Der Pietismus war eine religiöse Erneuerungsbewegung des Protestantismus des späten 17. und 18. Jahrhunderts und gilt neben dem englischen Puritanismus als die bedeutendste religiöse Bewegung seit der Reformation.61 Der Beginn des Pietismus wird auf das Erscheinen von Philip Jakob Speners «Pia Desidera» 1675 datiert.62 Er war eine Reaktion auf die als totes Gewohnheitschristentum angesehene altprotestantische Orthodoxie. Die Begründer des Pietismus setzten dagegen auf Individualisierung und Verinnerlichung des religiösen Lebens und entwickelten neue Formen persönlicher Frömmigkeit und gemeinschaftlichen Lebens.63 Den Pietisten ging es um einen lebendigen, «gelebten» Glauben, es genügte nicht, die Kirche zu besuchen und eine Predigt anzuhören. «Wichtig war die persönliche Heiligung, zur Vollkommenheit zu gelangen.
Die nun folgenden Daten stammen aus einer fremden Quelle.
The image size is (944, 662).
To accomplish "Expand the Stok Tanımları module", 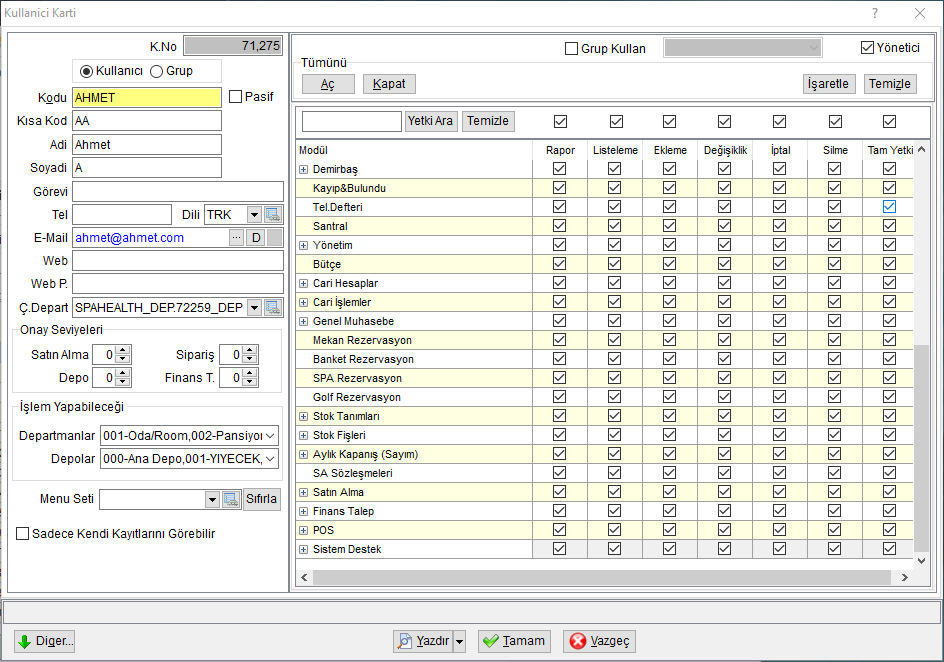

Diese neue Wendung ins Persönliche wird auch als ‹religiöser Individualismus› bezeichnet.»64 Nebst Spener gilt der im 18. Jahrhundert in Halle tätige August Hermann Francke als Vater des Pietismus. Dieser gründete so genannte Reformanstalten, die nach damals fortschrittlichsten pädagogischen Erkenntnissen geführt wurden. Innerhalb des Pietismus erhielten Frauen eine relativ starke Position, ihre Ausbildung wurde als unabdingbar angesehen. So waren von rund 2000 Schülern an Franckes Schule fast die Hälfte Mädchen.65 Die Kinder Gottes sollten alle ihre persönliche Beziehung zu Gott aufbauen können. «Die Schüler seiner Einrichtungen waren Träger pietistischer Ideale. Indem sie in ihren jeweiligen Ämtern diese Ideale nach aussen trugen, bildeten sie ein Netzwerk pietistischer Stützpunkte innerhalb und ausserhalb Europas. Francke war treibende Kraft für viele christliche Werke, so die ‹Innere Mission› als Kranken- und Armenfürsorge und die ‹Äussere Mission› in Südindien.»66 Diese Aufteilung setzte sich im Sprachgebrauch pietistischer Kreise durch, sodass auch Johannes Schnyder sich selbst als Verfechter der inneren und äusseren Mission bezeichnete.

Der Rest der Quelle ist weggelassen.